Note that you should NEVER work under a vehicle that is supported by only a car jack. Car jacks are hydraulic devices, and if something fails, your vehicle will fall.

Jack Stands

Basic pair of jack stands
(Source: Amazon)

Jack stands support your vehicle from below. Once your vehicle has been lifted, place a pair of jack stands below your car’s jack points and lower the vehicle onto the stands.
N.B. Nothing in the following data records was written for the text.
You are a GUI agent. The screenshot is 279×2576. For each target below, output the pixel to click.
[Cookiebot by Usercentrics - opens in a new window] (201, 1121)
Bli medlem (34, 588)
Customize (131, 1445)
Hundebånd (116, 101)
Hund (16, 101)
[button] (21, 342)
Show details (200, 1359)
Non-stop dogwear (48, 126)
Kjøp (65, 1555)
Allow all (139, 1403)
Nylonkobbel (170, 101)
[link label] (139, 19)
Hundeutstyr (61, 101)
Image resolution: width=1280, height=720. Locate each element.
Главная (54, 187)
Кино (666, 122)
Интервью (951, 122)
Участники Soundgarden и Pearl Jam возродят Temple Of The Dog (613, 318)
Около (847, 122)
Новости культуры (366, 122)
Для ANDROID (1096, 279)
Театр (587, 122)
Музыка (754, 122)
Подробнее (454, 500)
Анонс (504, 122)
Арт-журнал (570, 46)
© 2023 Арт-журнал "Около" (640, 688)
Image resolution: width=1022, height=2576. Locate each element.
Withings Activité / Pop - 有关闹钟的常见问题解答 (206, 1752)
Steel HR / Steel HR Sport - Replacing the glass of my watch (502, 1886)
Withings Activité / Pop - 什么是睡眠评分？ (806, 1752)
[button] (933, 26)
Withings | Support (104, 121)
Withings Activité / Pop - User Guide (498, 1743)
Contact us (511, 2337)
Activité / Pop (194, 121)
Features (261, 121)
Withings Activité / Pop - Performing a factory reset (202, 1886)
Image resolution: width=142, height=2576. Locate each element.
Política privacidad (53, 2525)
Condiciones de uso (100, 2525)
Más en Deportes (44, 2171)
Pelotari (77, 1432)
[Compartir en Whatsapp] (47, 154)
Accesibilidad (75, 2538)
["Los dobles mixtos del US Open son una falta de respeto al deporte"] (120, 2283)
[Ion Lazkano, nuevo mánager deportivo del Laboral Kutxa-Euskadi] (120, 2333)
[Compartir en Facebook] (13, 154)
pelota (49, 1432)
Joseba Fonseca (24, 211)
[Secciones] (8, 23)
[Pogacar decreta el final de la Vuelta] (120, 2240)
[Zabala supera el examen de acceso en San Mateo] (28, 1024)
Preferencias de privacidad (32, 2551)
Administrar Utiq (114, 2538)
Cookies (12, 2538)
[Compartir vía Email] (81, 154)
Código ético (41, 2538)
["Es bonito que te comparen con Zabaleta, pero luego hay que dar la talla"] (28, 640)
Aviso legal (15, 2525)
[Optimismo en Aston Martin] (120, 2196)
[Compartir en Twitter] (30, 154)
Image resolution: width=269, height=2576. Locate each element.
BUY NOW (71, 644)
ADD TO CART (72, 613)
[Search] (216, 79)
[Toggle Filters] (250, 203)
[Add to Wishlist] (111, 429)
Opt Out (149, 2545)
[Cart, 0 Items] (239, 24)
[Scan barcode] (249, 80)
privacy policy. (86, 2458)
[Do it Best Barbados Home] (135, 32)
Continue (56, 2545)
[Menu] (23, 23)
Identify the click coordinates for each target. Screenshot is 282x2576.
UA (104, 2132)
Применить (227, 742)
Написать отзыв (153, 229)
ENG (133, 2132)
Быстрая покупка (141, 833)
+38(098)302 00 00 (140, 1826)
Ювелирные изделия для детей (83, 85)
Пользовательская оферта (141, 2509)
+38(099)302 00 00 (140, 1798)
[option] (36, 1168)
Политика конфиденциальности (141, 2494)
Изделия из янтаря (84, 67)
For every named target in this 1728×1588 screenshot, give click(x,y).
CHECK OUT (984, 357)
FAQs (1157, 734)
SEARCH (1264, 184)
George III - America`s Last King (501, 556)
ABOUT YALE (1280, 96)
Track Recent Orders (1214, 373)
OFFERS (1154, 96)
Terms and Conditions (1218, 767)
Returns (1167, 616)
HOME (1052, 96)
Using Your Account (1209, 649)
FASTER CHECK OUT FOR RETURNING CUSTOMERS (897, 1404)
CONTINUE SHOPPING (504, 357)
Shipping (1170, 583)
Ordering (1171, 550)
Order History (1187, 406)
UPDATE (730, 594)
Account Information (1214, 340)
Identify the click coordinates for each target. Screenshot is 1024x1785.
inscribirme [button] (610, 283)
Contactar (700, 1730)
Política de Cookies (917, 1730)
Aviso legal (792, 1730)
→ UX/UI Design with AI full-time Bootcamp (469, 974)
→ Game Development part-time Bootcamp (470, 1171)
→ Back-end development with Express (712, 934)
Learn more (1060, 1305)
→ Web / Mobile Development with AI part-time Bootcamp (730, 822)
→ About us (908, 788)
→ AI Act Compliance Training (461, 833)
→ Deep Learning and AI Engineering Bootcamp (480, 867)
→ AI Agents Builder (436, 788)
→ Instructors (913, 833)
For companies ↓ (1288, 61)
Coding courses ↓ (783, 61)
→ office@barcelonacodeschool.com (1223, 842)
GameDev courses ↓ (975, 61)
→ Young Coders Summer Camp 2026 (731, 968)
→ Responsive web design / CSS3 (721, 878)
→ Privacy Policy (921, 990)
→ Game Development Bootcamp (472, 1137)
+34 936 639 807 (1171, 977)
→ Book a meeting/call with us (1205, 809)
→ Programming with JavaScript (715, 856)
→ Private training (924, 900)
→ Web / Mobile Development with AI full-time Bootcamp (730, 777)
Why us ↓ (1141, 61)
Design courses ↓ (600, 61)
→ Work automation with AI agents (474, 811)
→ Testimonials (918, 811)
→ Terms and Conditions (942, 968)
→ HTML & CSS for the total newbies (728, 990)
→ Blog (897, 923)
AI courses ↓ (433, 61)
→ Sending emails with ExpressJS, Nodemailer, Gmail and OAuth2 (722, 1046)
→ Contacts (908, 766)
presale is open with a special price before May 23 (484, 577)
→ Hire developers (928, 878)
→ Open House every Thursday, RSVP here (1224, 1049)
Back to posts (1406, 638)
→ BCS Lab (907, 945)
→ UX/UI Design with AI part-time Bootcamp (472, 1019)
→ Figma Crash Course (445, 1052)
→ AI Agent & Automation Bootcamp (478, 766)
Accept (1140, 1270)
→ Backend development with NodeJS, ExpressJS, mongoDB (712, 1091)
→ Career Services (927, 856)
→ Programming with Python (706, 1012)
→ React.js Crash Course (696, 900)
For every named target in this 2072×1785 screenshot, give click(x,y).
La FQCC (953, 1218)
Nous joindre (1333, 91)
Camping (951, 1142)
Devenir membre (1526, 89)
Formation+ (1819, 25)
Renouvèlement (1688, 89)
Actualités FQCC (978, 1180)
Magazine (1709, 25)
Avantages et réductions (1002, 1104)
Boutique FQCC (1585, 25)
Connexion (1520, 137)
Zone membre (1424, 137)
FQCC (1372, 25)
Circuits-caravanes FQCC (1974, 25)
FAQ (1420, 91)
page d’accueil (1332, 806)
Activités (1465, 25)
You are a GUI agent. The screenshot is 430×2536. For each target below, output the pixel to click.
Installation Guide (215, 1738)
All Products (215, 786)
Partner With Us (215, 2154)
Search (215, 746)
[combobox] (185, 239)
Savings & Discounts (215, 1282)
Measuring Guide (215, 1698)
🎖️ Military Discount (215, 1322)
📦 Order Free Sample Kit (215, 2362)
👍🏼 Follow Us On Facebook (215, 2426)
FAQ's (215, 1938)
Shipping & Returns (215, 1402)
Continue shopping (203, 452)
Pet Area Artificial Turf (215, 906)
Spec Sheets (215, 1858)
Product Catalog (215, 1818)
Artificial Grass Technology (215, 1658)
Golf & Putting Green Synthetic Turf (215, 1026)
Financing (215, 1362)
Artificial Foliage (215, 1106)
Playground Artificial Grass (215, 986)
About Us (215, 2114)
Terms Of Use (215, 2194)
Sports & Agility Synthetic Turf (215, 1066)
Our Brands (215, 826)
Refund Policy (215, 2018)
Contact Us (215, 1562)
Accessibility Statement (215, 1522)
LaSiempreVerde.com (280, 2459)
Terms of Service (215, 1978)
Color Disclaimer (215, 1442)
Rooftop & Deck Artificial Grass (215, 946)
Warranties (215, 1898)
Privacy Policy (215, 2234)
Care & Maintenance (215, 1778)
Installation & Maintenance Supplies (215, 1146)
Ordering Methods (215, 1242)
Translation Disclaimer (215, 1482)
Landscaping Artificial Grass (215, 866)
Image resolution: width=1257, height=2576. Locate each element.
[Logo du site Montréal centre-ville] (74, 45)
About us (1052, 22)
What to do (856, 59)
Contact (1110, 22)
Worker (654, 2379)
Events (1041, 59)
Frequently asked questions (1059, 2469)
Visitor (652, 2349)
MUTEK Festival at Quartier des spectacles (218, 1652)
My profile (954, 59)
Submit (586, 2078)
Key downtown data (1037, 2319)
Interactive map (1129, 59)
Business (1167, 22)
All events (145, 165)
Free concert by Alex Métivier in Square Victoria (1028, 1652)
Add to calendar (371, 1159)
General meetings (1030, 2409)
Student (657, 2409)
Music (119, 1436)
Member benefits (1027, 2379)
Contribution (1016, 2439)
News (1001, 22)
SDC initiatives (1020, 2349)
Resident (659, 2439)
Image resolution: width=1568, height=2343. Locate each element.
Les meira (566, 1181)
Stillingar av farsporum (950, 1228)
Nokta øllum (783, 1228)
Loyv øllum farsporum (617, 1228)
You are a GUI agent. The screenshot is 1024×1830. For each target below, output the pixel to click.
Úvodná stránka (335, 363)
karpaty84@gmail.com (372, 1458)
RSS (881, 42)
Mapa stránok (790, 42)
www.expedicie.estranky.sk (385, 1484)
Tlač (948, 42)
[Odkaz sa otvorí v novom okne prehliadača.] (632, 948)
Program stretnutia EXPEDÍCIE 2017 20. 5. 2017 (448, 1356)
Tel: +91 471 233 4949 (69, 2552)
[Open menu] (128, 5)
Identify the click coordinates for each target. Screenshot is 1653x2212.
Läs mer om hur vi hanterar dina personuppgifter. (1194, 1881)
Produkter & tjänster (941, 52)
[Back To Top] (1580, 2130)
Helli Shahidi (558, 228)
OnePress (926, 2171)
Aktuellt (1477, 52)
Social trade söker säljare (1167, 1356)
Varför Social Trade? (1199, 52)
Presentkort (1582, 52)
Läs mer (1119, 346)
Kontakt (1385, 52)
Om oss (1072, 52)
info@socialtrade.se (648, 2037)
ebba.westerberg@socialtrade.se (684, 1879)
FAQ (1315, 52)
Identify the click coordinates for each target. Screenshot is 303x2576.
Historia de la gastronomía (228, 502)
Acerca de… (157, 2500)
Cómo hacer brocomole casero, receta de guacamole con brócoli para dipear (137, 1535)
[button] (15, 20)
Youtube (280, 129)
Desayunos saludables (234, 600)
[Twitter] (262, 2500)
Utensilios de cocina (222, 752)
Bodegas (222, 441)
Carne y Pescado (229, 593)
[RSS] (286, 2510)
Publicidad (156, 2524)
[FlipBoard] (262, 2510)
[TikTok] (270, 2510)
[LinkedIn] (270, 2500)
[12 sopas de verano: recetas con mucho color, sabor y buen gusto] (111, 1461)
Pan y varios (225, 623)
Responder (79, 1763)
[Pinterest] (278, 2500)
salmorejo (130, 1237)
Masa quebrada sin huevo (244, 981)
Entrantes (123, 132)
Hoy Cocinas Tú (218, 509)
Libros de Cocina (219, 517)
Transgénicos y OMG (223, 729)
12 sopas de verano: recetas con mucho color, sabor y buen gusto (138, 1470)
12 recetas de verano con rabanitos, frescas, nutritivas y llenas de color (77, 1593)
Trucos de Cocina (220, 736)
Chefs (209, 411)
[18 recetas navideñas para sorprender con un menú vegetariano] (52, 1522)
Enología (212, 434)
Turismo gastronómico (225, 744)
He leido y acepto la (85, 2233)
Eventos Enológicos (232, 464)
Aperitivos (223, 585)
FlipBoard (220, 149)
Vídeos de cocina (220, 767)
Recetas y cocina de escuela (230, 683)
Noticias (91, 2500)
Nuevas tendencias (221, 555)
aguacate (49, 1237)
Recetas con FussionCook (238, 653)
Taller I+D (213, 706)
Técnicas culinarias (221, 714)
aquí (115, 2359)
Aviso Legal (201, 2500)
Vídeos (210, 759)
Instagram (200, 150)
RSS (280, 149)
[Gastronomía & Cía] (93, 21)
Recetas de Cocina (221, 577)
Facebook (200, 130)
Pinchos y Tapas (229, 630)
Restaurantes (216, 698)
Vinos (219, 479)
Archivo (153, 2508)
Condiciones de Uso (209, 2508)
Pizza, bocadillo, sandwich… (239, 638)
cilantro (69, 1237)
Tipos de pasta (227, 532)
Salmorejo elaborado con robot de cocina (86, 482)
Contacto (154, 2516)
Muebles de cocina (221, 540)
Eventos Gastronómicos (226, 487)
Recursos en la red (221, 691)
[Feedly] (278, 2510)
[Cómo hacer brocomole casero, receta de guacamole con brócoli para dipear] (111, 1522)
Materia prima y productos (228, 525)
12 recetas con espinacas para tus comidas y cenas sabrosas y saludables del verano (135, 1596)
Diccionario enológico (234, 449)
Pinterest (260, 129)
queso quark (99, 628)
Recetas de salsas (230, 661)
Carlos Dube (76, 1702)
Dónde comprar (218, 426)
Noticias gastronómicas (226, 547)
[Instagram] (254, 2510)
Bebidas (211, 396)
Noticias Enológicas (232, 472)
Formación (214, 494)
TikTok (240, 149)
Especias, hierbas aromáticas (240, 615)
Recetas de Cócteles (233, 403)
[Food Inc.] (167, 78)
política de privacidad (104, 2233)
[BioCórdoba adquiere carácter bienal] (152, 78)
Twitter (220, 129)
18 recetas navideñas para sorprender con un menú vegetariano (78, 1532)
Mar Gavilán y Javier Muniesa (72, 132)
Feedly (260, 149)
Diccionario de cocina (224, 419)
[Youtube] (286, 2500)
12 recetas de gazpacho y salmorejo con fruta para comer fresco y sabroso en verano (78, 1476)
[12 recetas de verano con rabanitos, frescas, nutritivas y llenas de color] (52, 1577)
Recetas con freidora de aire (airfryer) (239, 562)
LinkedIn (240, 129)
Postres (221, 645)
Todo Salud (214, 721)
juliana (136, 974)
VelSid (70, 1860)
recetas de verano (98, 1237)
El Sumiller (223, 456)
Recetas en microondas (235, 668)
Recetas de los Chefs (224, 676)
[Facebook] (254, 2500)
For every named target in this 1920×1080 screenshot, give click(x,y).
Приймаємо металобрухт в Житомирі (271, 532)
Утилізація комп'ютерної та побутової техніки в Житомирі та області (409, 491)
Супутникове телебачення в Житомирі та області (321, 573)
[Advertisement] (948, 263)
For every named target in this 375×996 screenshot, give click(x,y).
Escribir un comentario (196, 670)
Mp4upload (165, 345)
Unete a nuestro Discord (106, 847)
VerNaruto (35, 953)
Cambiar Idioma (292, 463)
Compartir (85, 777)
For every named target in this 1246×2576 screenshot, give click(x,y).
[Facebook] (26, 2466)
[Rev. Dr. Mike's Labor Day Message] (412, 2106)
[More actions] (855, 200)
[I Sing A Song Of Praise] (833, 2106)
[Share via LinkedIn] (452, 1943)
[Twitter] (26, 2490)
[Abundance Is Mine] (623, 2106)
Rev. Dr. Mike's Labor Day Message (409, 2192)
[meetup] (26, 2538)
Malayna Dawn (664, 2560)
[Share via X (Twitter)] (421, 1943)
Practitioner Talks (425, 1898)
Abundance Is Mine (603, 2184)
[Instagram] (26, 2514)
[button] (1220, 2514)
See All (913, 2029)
Check your owner’s manual to determine exactly where the jack points for your vehicle are located.

You should always use jack stands in pairs – one to support the driver’s side and another to support the passenger’s. If needed, you can use two pairs of jack stands to support both the rear and the front of your vehicle.

Similar to car jacks, they also have a maximum weight capacity and min/max lift heights.

Wheel Chocks

(Source: Fastway Trailer Products)

As you lift your car into the air, more weight will be placed on the wheels left on the ground and the car will begin to shift away from the jack point. In order to prevent this, wheel chocks (often made of wood or rubber) are placed in front of the tires to halt their progress and keep the car in place.

Ramps

(Source: Amazon)

If you don’t need to take your wheels off and just need access to the bottom of your car, you can rely on ramps. These are pretty self explanatory – you place ramps in front of your tires (either front, back, or both, depending on your needs) and drive on top of them.

Wrenches, Ratchets, and Sockets

Investing in a set each of wrenches, ratchets, and sockets are a must, both for at home DIY and for working on cars. These will allow you to loosen and tighten the various nuts and bolts that hold your car together. You will see sizes offered in both SAE (measured in inches and fractions of inches) and metric (measured in millimeters).

Torque Wrench

(Source: Harbor Freight)

A torque wrench allows you to tighten a nut or bolt to a specific torque amount, measured in either foot-lbs or inch-lbs. It’s best to follow manufacturer recommendations on torque specs to ensure that parts stay secure and don’t shake themselves loose through vibration or heat cycles. Never use a torque wrench to loosen a stuck bolt as it could ruin the calibration of the wrench and be sure to check that major nuts and bolts are torqued to the right spec on a regular basis. Some mechanics will use a paint marker to provide a visual reference for whether a nut or bolt has worked itself loose over time.

Safety Equipment

Gloves and safety glasses are a must to ensure you don’t bust your knuckles trying to work a bolt loose or get oil/coolant in your eyes. Safety first!

Conclusion

Learning to work on cars can be an incredibly useful skill and save you money in the long run. Even if you don’t go to the same lengths I do, just learning how to perform a simple oil change for yourself will mean one less trip to the mechanic. I hope this new journey will help you learn something new and empower you to work on your own car!